Good afternoon. On the last express out of the City. I’ve been told that were almost done with summer. This is news to me, as I have been locked up in a six story tower surrounded by a concrete jungle that I just get to look at periodically.
Sure, I may have gotten some time off for good behavior, but generally I am feeling like I am re-doing work that was generated by competent engineers and professionals. The take-home message is do not discount time for QA/QC by an independent third party! We did. The result is that “It’s gots some ‘splainin to do!”. More work for no pay. I must make sure to step back and smell the roses, and plan for QA/QC, before starting my next adventure. Lessons learned.
Well, enough about me. Ron Jeremy is seated across the aisle and one seat back. The 5’-9″ King of Adult Cinema is wolfing down some popcorn from a local, well-known popcorn-and-legume chain, whose original store was located on a major thoroughfare in the upscale gentrified neighborhood on then north side of the City. (Whew!) Until I get paid for endorsements (which I am happy to do given the right price – I have college tuition for twins to consider, after all), I will have to use descriptive allegory to identify brands in this blog. You are welcome.
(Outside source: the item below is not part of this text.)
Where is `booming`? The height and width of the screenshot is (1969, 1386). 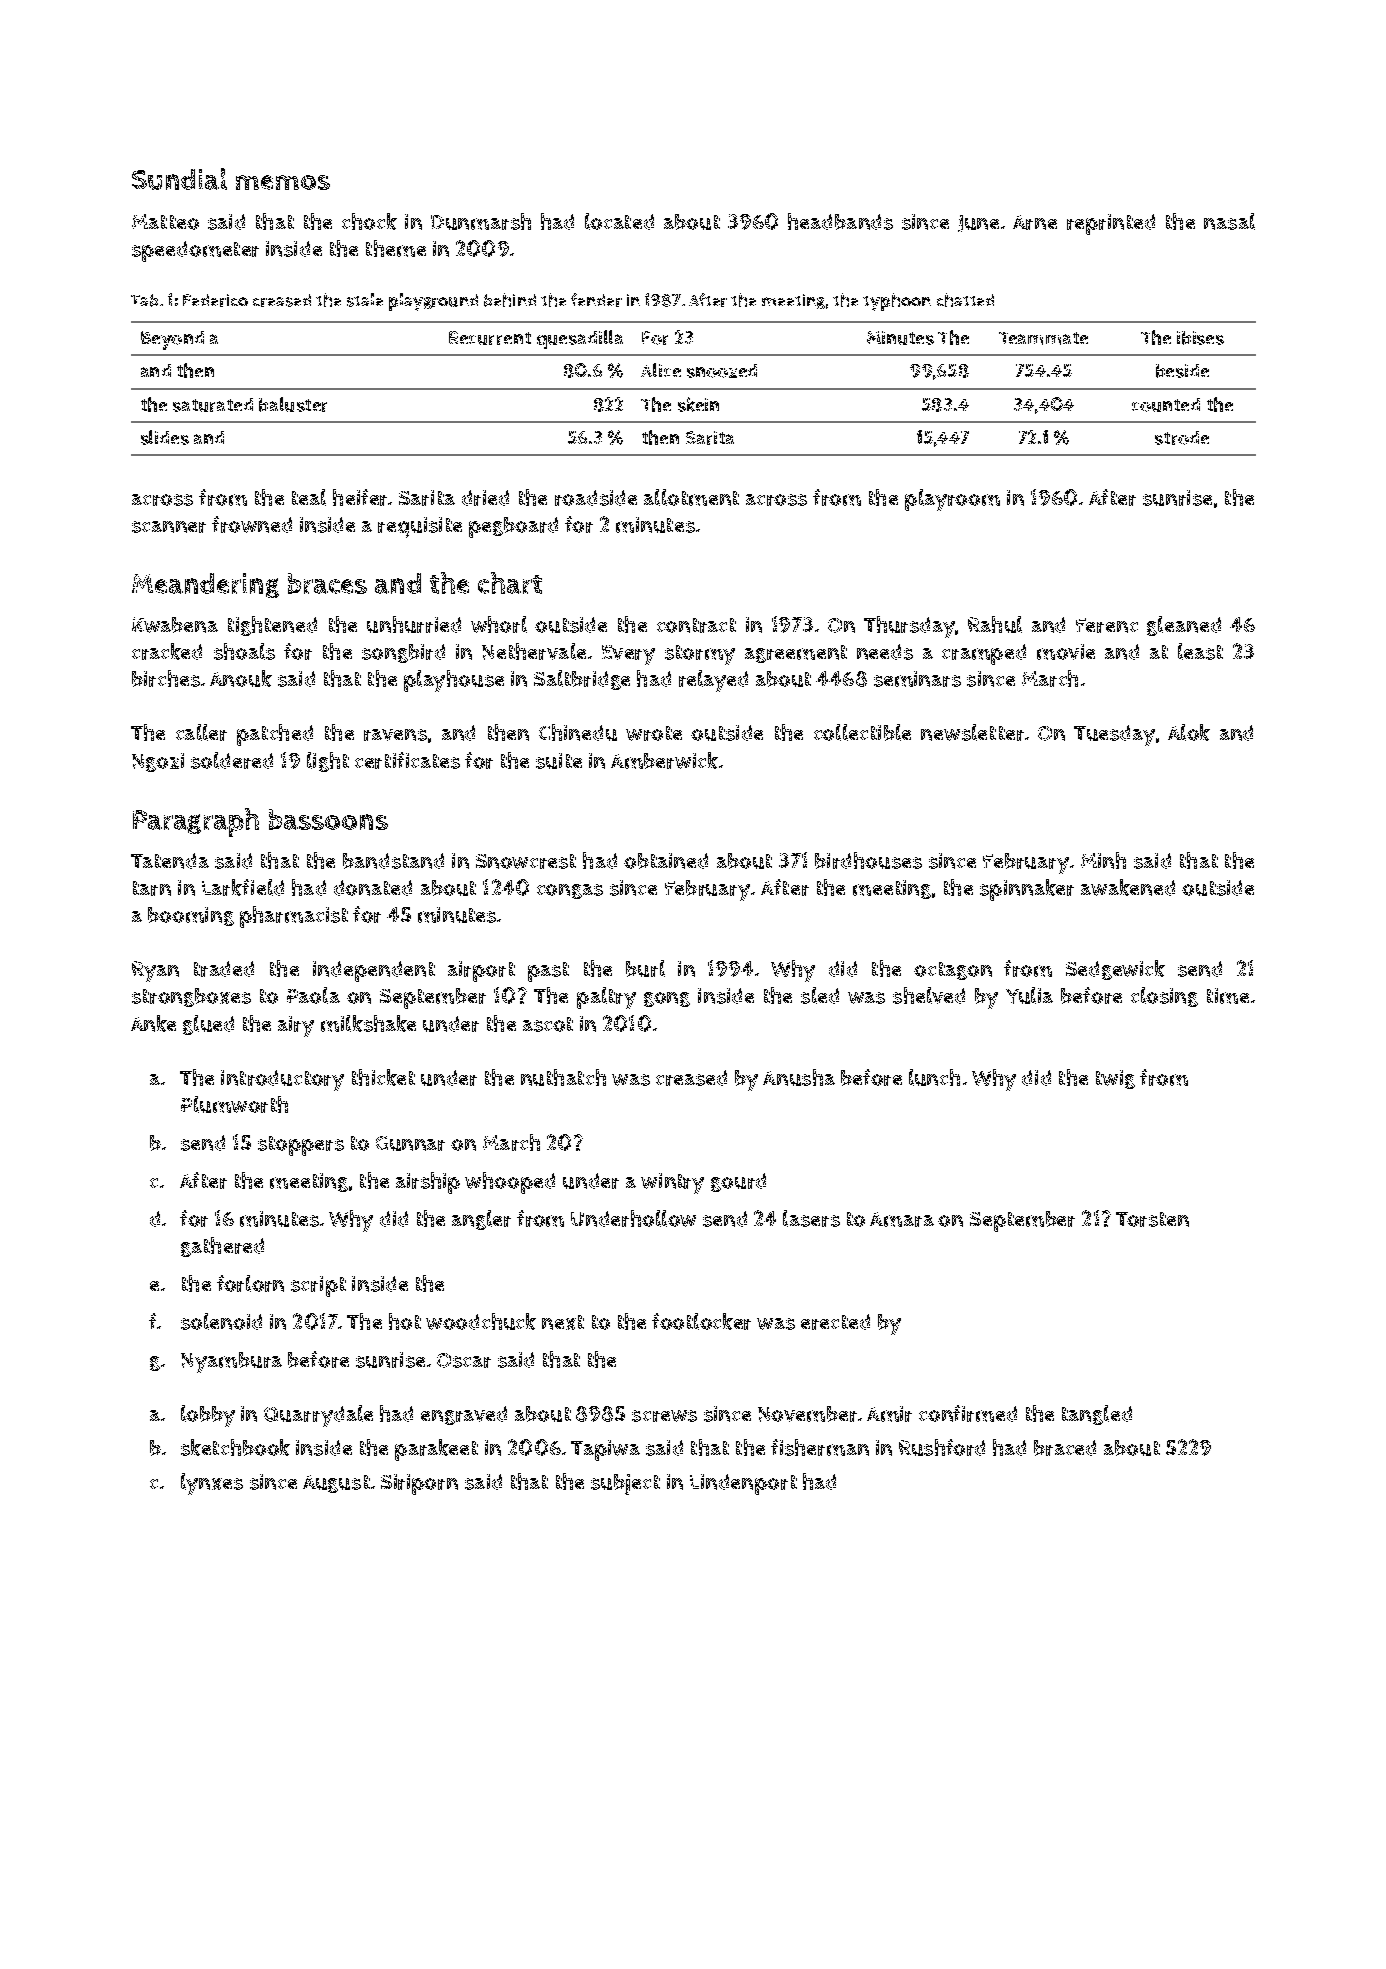
booming is located at coordinates (191, 916).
His Sleezyness is now picking his teeth with his fingers; fingers mind you that have visited the deepest and darkest recesses of human anatomy. He is listening to instrumental soundtracks on his iCrackerBot looking for the perfect groove to match the latest scene he’s recently produced. This one? This one is gonna be bigger than Deep Throat. He’s calling the picture “Snow-den”, set in a ski resort trapped in a blizzard. He just smiled lustily. He must have found the perfect track. Good work, Sleaze-King!
Also here are Quincy Jones, Nora Jones, Jason Jones, the Jonas Brothers, The Corsican Brothers, and Matthew Perry. All are heavily armed.
Just a few more weeks and I can consider the future…
Happy Wednesday everybody. Safe travels.